State officials also laid out a legislative agenda for Beacon Hill, including proposals that have been put forward — unsuccessfully — before. One measure, pushed by state Representative Russell Holmes, would decertify police officers who lose their jobs, so that they cannot apply for an opening at another community or on a college police force.
Another proposal would require an independent special prosecutor, appointed by a district attorney, in cases of possible police misconduct. Another would work to close sentencing disparities between white people and people of color by establishing sentencing guidelines and better monitoring how sentences are handed out.
And another would establish new guidelines for police training, such as deescalation methods, and measures to hold officers accountable to that training.
Tanisha Sullivan, head of the NAACP in Boston, said her organization supports the agenda, and called on all elected officials, legislators, and executives, regardless of race — as well as the unions that represent police officers — to support the proposals.
“So frequently, there is little to no action that follows,” she said, adding, “There is an opportunity for all of our well-meaning, well-intentioned legislators and those sitting in executive offices today to show us that the ‘thoughts and prayers’ are not empty."
House Speaker Robert A. DeLeo said through a spokesman that the recent events have cast “a bright light on widespread inequities and injustice that persist within our society.” He committed to working to develop policies and implement reforms.
“We must have difficult conversations about race, bias, and accountability,” he said. “We must work together. And we will.”
A spokesperson for Senate President Karen E. Spilka, who attended the press conference, did not immediately respond for comment.
City Council President Kim Janey said the recent attention on cases of police abuse and misconduct should serve as a motivator for change. The municipal agenda includes banning facial recognition technology, diversifying public safety departments, and building equality laws into housing and health systems.
“We can only have healing if there is true justice,” she said. “Our agenda must be one that promotes and protects the true liberation of Black people in our country. . . . Our fight involves more than just putting an end to police brutality.”

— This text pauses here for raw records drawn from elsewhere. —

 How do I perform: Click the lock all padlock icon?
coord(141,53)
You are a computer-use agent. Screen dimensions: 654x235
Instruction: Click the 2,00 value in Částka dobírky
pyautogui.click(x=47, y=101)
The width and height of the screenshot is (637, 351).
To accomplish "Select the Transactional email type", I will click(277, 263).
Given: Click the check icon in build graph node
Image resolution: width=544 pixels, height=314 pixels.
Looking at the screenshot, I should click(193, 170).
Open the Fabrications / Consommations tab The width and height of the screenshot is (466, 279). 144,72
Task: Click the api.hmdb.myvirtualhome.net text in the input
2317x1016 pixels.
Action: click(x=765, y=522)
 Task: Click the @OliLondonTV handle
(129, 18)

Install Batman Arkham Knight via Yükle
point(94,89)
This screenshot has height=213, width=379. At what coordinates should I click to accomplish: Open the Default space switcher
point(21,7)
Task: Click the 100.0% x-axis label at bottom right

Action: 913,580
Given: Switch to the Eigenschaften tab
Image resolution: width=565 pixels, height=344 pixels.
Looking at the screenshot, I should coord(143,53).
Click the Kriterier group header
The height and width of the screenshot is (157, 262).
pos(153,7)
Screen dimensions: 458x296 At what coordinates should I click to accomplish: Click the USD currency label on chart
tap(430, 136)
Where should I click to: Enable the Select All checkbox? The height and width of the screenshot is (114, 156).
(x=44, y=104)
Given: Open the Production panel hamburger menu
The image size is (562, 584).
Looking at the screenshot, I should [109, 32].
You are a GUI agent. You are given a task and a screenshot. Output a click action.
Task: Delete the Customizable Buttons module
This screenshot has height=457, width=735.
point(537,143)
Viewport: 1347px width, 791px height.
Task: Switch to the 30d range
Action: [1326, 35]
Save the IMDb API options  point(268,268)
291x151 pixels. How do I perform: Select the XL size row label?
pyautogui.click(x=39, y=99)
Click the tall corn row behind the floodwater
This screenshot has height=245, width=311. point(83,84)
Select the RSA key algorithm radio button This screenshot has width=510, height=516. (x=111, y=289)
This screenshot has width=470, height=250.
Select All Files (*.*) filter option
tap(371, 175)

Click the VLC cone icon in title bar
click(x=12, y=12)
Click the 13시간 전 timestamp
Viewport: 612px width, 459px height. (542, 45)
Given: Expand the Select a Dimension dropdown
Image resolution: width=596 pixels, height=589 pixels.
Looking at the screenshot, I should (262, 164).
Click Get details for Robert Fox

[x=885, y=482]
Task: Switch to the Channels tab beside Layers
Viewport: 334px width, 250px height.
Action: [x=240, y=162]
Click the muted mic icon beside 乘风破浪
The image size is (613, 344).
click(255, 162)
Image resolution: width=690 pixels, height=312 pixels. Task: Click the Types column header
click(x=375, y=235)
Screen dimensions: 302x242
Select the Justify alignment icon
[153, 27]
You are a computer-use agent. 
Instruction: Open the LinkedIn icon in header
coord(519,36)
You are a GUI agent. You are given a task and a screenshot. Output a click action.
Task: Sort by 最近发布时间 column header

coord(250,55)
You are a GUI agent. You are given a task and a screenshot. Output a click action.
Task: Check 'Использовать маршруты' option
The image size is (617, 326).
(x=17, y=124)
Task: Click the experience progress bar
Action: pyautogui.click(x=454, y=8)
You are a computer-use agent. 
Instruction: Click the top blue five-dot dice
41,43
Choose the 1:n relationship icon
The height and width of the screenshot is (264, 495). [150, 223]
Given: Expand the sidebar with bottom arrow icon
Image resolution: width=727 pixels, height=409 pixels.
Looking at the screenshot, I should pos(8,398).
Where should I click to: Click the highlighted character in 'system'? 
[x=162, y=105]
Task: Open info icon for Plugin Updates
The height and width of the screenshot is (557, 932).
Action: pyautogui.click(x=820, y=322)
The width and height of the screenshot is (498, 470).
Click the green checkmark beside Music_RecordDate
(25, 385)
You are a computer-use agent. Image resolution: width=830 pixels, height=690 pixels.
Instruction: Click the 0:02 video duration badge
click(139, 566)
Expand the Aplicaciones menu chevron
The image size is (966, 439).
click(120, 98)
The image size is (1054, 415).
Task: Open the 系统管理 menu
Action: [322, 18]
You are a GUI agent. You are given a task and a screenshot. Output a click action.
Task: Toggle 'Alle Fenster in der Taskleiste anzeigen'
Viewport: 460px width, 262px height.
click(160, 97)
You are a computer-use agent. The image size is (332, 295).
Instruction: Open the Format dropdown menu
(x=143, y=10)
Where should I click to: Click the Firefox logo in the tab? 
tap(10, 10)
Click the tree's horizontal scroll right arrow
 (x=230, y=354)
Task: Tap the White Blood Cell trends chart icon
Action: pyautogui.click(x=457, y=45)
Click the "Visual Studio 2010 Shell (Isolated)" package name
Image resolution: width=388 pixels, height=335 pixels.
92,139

Suffolk District Attorney Rachael Rollins said that prosecutors have a role to play, as well, to hold police officers and other officials accountable to the laws. She called on police unions to work with legislators to draft new, effective laws, saying the work will build confidence in law enforcement.
“You have seen an epic failure of prosecutors across the country, not standing up and holding police officers accountable,” she said, adding, “when police can lose their life, the stakes are just too high.”